József S. Mikó captured dramatic images of the 1956 Hungarian Revolution - demonstrators attacking a toppled statue of Josef Stalin, police shooting into a fleeing crowd, a slain party official hanging in the street.

József S. Mikó, a Hungarian newsreel cameraman, was returning from a film location in Budapest on October 23, 1956, when he saw a crowd of marching university students. With his hand-held 35-millimeter camera, he photographed the students while they marched into a massive plaza. The demonstrations erupted into fighting against the Communist government, and Soviet tanks moved into the city to quell the revolt. Mikó caught the action in his camera: freedom fighters capturing Communist Party headquarters, withdrawal of Soviet troops, return of Soviet forces in November and their crushing of the revolution in which an estimated 2,500 Hungarians died.

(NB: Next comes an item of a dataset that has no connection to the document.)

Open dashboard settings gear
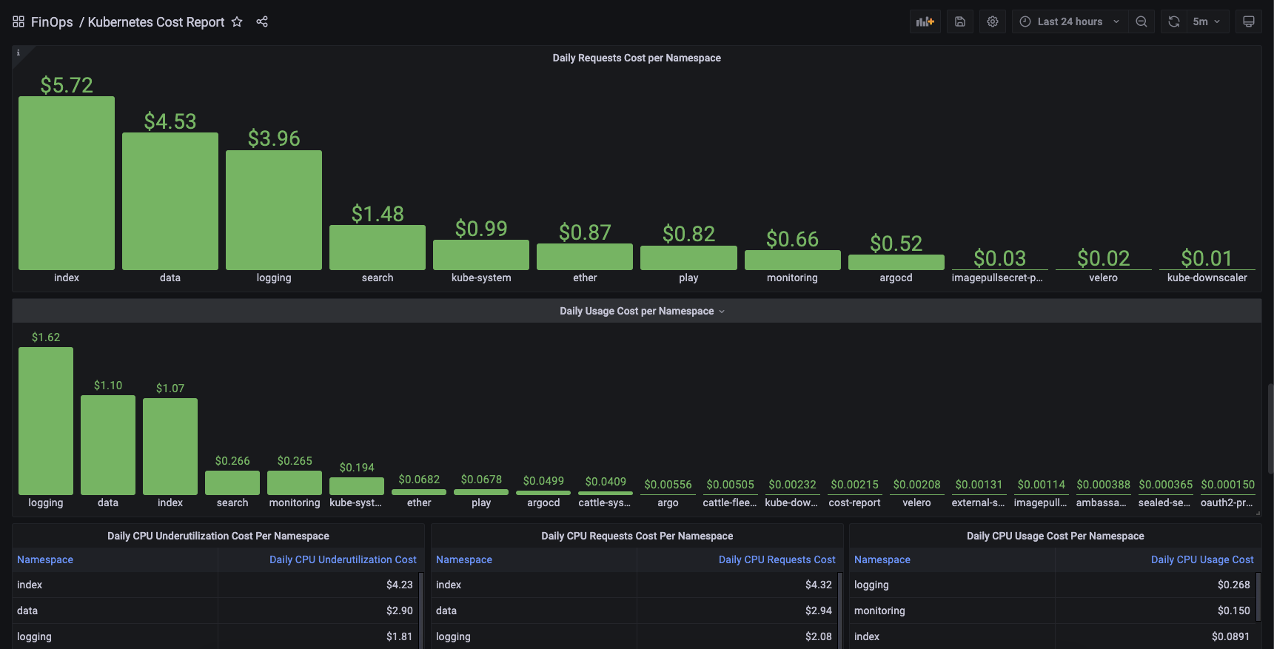Screen dimensions: 1274x649 click(993, 21)
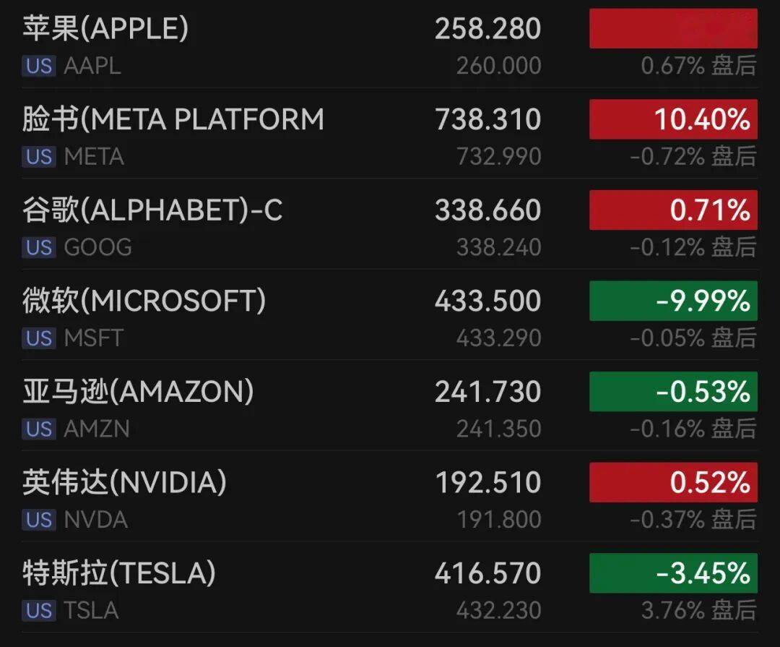Image resolution: width=780 pixels, height=647 pixels.
Task: Tap the red 10.40% change badge
Action: (x=673, y=119)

Mikó's film was smuggled into the American embassy, and he hid copies of the footage in his locker at the film studio. Fearing for their lives, Miko and his family escaped from Hungary into Austria. From Vienna, he telephoned friends in Budapest and learned that Soviets had found and confiscated his film and were using it to identify Hungarians who had participated in the revolution.

After settling in Calfornia, Mikó worked on a few low-budget independent films, and he bought camera and electronic stores in Santa Monica and Manhattan Beach. The American embassy in Budapest had shipped his film out of Hungary in a U.S. diplomatic pouch. The footage was shown on “The 20th Century,” a CBS documentary series narrated by OPC member Walter Cronkite and later on a segment of a History Channel special, “Caught on Film.” Mikó hid his copy in his garage for decades until 1993, when he donated 177 minutes of it to the Hungarian Film Archive. Tom Foty, a former UPI radio correspondent in New York and Washington who grew up in Budapest, lived through the fighting and now runs the UPI alumni Web site, told the Bulletin: “Some of those scenes [photographed by Miko] were so widely used in every documentary and dramatic program touching on Budapest that they are almost visual clichés about the USSR.” For filming the revolution, the Hungarian government awarded him the Award of Excellence in Achievement, the Hero of Freedom Award and the Cross of the Order of Merit.

József S. Mikó died of blood cancer April 28 at the University of California, Los Angeles, Medical Center. He was 87.